Compliance with BCA requirements

  1. Mr Cohen and Mr Harre agreed that if the proposed building is a Class 1(a) building it complies with BCA requirements; if it is Class 3, it does not, and would require additional fire safety measures including an emergency lighting system, exit signs, portable fire extinguishers, an automatic smoke detection and alarm system, fire resistant walls, solid core and self closing doors, and appropriate noise and impact reduction treatment for walls. The issue in dispute was whether it is a Class 1(a) building.

  1. Mr Harre approached this question by reference solely to the plans. In his opinion, the layout of the building indicates that its intended use is for a number of unrelated persons for long term or transient use, which fits a classification as a Class 3 building. Once the building is constructed its layout lends itself to such a use, regardless of the intentions of the present applicant.

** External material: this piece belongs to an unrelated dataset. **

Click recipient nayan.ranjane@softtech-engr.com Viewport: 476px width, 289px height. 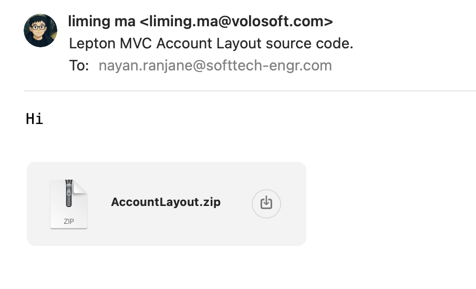click(215, 66)
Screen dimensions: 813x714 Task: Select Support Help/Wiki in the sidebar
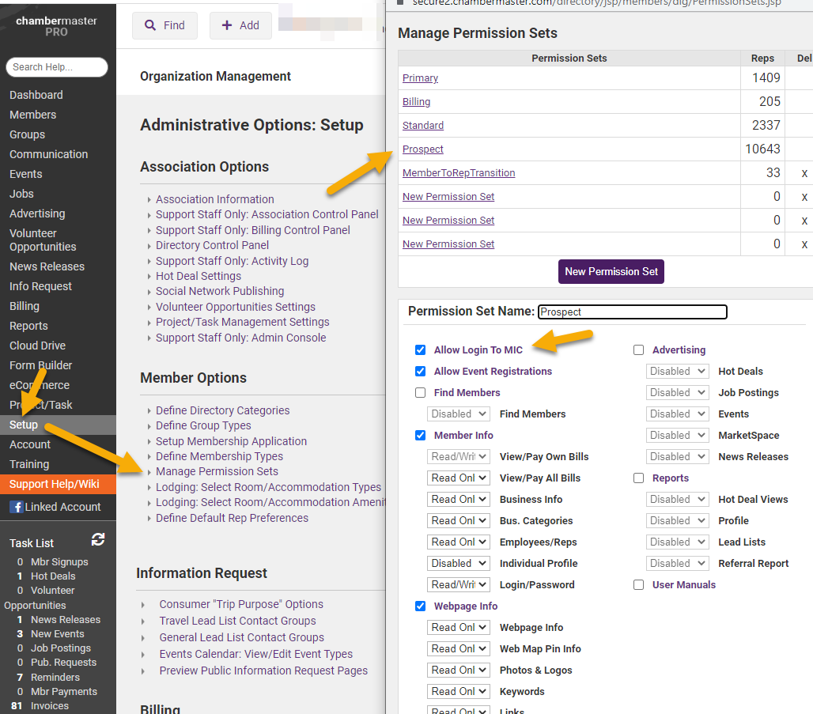55,483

  1. Mr Cohen approached this question by reference to the intentions of the applicant as identified in his affidavit, and because the proposed building meets the requirements for a Class 1 building specified at 3.8.3.2 of the BCA: it provides a kitchen, a bath or shower (in the form of one bathroom in the existing dwelling, and 12 ensuites), clothes washing facilities (in the form of one laundry), and a closet pan and washbasin (in the form of one bathroom and the ensuites). When asked in oral evidence to respond to the plans in the absence of information as to the present applicant's intention, Mr Cohen's response was that he would think it was a motel, a Class 3 building.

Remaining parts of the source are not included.